- _Records for processing_
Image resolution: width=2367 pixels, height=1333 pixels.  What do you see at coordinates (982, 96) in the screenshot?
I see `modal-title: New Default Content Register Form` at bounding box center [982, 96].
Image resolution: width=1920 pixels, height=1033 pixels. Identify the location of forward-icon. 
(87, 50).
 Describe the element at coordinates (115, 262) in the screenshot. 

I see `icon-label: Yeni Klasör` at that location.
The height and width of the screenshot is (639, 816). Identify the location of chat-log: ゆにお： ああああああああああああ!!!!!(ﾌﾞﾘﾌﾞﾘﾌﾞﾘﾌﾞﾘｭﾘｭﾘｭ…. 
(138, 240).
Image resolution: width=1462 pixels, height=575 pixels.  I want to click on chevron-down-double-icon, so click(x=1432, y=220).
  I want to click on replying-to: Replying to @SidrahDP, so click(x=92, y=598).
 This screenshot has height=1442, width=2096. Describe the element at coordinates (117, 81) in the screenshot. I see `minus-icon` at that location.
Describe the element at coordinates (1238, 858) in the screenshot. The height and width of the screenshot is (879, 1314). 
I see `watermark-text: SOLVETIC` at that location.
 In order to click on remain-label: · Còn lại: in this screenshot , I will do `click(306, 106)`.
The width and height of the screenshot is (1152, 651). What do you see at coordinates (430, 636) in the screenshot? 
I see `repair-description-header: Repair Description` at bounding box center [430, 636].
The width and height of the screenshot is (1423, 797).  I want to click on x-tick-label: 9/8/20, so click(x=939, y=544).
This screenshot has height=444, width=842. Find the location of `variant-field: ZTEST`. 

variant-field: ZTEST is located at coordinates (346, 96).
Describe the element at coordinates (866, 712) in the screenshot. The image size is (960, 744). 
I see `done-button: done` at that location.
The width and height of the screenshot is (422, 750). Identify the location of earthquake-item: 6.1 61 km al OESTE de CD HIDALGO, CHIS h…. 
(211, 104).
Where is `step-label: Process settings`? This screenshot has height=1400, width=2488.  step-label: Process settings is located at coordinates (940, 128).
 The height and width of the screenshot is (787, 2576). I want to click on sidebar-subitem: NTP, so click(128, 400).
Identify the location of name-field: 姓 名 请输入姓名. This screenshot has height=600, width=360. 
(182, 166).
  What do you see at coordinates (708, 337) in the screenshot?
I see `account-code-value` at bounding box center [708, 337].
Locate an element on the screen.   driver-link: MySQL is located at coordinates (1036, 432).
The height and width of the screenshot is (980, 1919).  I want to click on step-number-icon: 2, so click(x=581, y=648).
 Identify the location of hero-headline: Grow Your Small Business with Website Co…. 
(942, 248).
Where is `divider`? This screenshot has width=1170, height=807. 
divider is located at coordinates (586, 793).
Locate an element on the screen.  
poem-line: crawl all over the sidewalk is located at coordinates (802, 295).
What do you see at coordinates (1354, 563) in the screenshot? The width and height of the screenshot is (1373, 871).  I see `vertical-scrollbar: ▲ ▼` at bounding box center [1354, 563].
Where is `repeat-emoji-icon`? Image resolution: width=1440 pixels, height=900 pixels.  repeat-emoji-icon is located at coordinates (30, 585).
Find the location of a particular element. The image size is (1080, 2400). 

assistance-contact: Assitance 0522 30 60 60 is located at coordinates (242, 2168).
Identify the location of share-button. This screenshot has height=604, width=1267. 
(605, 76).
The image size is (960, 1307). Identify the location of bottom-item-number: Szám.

- _Exercise aim_
Convert the material above into a JSON list of strings with one string per line, skipping blank lines.

- _Answer box_
[
  "Image resolution: width=2367 pixels, height=1333 pixels.  What do you see at coordinates (982, 96) in the screenshot?",
  "I see `modal-title: New Default Content Register Form` at bounding box center [982, 96].",
  "Image resolution: width=1920 pixels, height=1033 pixels. Identify the location of forward-icon. ",
  "(87, 50).",
  " Describe the element at coordinates (115, 262) in the screenshot. ",
  "I see `icon-label: Yeni Klasör` at that location.",
  "The height and width of the screenshot is (639, 816). Identify the location of chat-log: ゆにお： ああああああああああああ!!!!!(ﾌﾞﾘﾌﾞﾘﾌﾞﾘﾌﾞﾘｭﾘｭﾘｭ…. ",
  "(138, 240).",
  "Image resolution: width=1462 pixels, height=575 pixels.  I want to click on chevron-down-double-icon, so click(x=1432, y=220).",
  "  I want to click on replying-to: Replying to @SidrahDP, so click(x=92, y=598).",
  " This screenshot has height=1442, width=2096. Describe the element at coordinates (117, 81) in the screenshot. I see `minus-icon` at that location.",
  "Describe the element at coordinates (1238, 858) in the screenshot. The height and width of the screenshot is (879, 1314). ",
  "I see `watermark-text: SOLVETIC` at that location.",
  " In order to click on remain-label: · Còn lại: in this screenshot , I will do `click(306, 106)`.",
  "The width and height of the screenshot is (1152, 651). What do you see at coordinates (430, 636) in the screenshot? ",
  "I see `repair-description-header: Repair Description` at bounding box center [430, 636].",
  "The width and height of the screenshot is (1423, 797).  I want to click on x-tick-label: 9/8/20, so click(x=939, y=544).",
  "This screenshot has height=444, width=842. Find the location of `variant-field: ZTEST`. ",
  "variant-field: ZTEST is located at coordinates (346, 96).",
  "Describe the element at coordinates (866, 712) in the screenshot. The image size is (960, 744). ",
  "I see `done-button: done` at that location.",
  "The width and height of the screenshot is (422, 750). Identify the location of earthquake-item: 6.1 61 km al OESTE de CD HIDALGO, CHIS h…. ",
  "(211, 104).",
  "Where is `step-label: Process settings`? This screenshot has height=1400, width=2488.  step-label: Process settings is located at coordinates (940, 128).",
  " The height and width of the screenshot is (787, 2576). I want to click on sidebar-subitem: NTP, so click(128, 400).",
  "Identify the location of name-field: 姓 名 请输入姓名. This screenshot has height=600, width=360. ",
  "(182, 166).",
  "  What do you see at coordinates (708, 337) in the screenshot?",
  "I see `account-code-value` at bounding box center [708, 337].",
  "Locate an element on the screen.   driver-link: MySQL is located at coordinates (1036, 432).",
  "The height and width of the screenshot is (980, 1919).  I want to click on step-number-icon: 2, so click(x=581, y=648).",
  " Identify the location of hero-headline: Grow Your Small Business with Website Co…. ",
  "(942, 248).",
  "Where is `divider`? This screenshot has width=1170, height=807. ",
  "divider is located at coordinates (586, 793).",
  "Locate an element on the screen.  ",
  "poem-line: crawl all over the sidewalk is located at coordinates (802, 295).",
  "What do you see at coordinates (1354, 563) in the screenshot? The width and height of the screenshot is (1373, 871).  I see `vertical-scrollbar: ▲ ▼` at bounding box center [1354, 563].",
  "Where is `repeat-emoji-icon`? Image resolution: width=1440 pixels, height=900 pixels.  repeat-emoji-icon is located at coordinates (30, 585).",
  "Find the location of a particular element. The image size is (1080, 2400). ",
  "assistance-contact: Assitance 0522 30 60 60 is located at coordinates (242, 2168).",
  "Identify the location of share-button. This screenshot has height=604, width=1267. ",
  "(605, 76).",
  "The image size is (960, 1307). Identify the location of bottom-item-number: Szám."
]